Linux Basics for Hackers: Day 9

linux
Author

Danielle Brantley

Published

April 9, 2024

Chapter 9: Compressing and Archiving

Chapter 9 was about learning few of the most common ways for compressing files.

compression: makes data smaller, requiring less storage capacity and making the data easier to transmit. This chapter categorizes compression as either lossy or lossless.

  • Lossy compression is effective and efficient in reducing the size of files but the integrity of the file is lost. This type of compression works great for audio, videos and graphics files where a small difference in in the file is hardly noticeable. The compression ratio is high meaning that the resulting file is significantly smaller than the original. Lossy compression is not good for files or software where data integrity is crucial.

  • Lossless compression prioritizes preserving all the data in the original file. It works by finding redundancies within the data and representing them more efficiently. This can involve things like eliminating repeating sequences of data or using codes to represent common patterns. When you uncompress a losslessly compressed file, you get back the exact original data - perfect fidelity but with a modest reduction in file size. This is great for text documents, spreadsheets, or code where data integrity is crucial. Lossless compression is the focus of this chapter.

tar: A command that creates a single file from many files, which is then referred to as an archive, tar file, or tarball.

The following are options with the tar command:

  • c: creates a new archive.

  • v: stands for verbose and is optional. This option lists the files tar is dealing with.

  • f: write to the following file. Can also work for reading from files.

  • t: displays files from the archive without extracting them.

  • x: extracts files from the archive.

Linux has several commands for compressing files. In this chapter, I learned about three of those commands which are:

  • gzip, which uses the extension .tar.gz or .tgz and falls in between bzip2 and compress in terms of speed and file size.

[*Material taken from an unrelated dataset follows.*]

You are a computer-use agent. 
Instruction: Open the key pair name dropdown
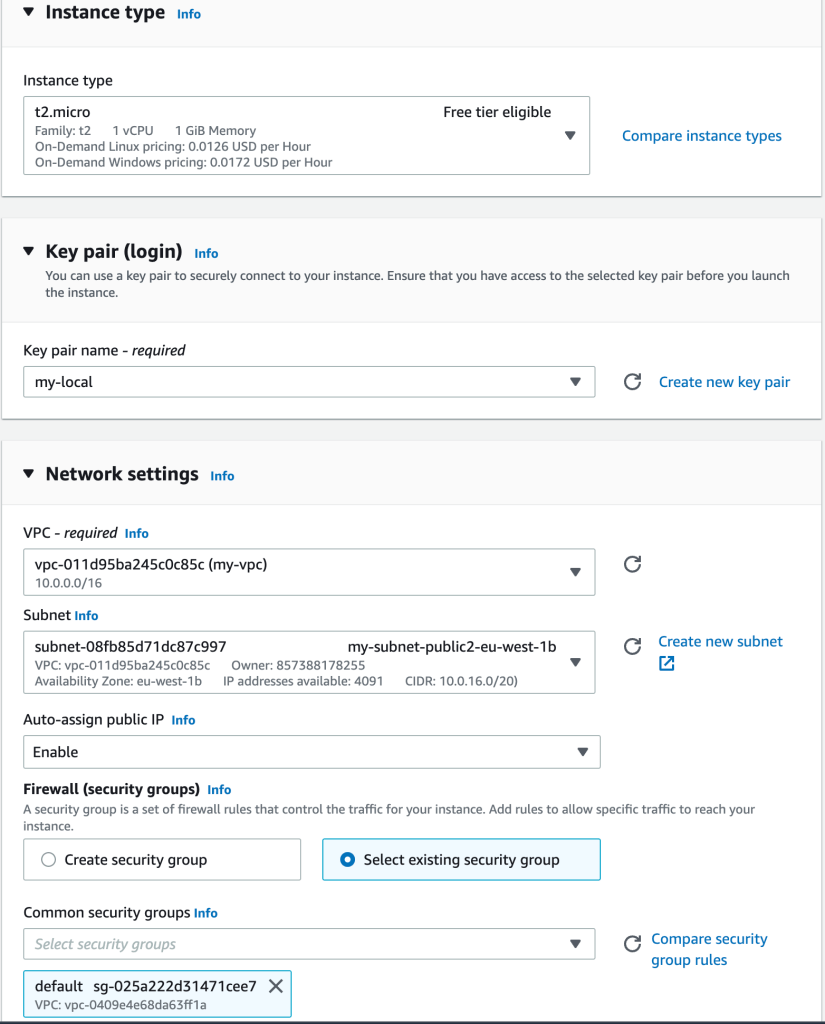point(576,381)
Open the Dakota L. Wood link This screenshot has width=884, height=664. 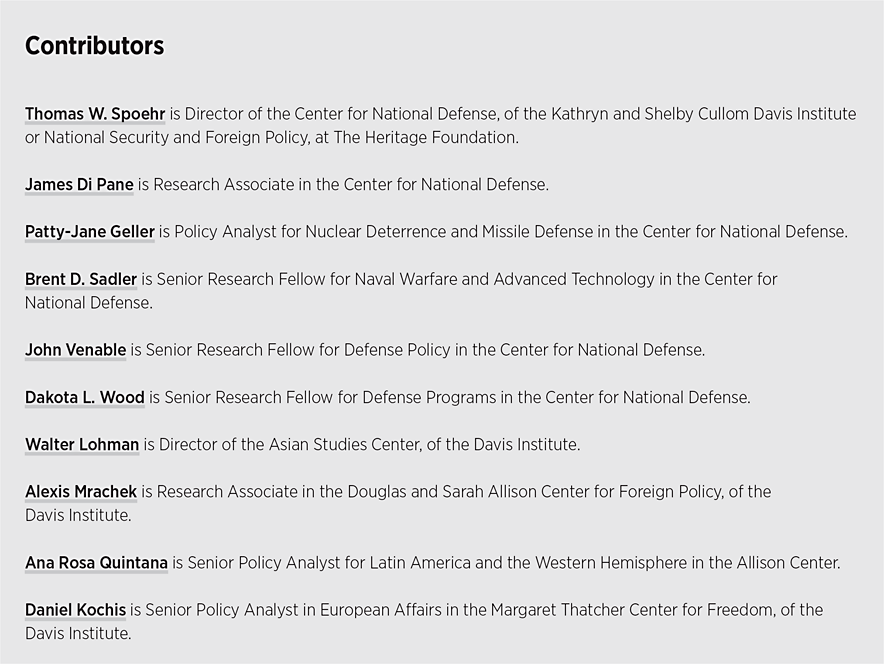pos(85,397)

This is the most common used compression command in Linux. The command gunzip is used to decompress a gzip file.

  • bzip2, which uses the extension .tarbz2 and is the slowest but the resulting files are the smallest. The command bunzip2 is used to decompress a bzip2 file.

  • compress, which uses the extension .tar.z and is the fastest but the resulting files are larger. The command uncompress is used to decompress a compress file but gunzip could also be used.

Exercises

  1. Create three scripts to combine, similar to what we did in Chapter 8. Name them Linux4Hackers1, Linux4Hackers2, and Linux4Hackers3.

  2. Create a tarball from these three files. Name the tarball L4H. Note how the size of the sum of the three files changes when they are tarred together.

    The three files tarred together are 10,240 bytes!

  3. Compress the L4H tarball with gzip. Note how the size of the file changes. Now uncompress the L4H file.

    The size of the file changed to 349 bytes when compressing with gzip.

  4. Repeat Exercise 3 using both bzip2 and compress.

    Here is the repeat exercise with bunzip2.

    Here is the repeat exercise with compress.

This is the last chapter that I will be reading from the Linux Basics for Hackers for now. I had fun these past nine days learning Linux. I may be done with the book for now, this is just the beginning of my journey. I will continue to practice what I’ve learned through these readings and grow my Linux skills.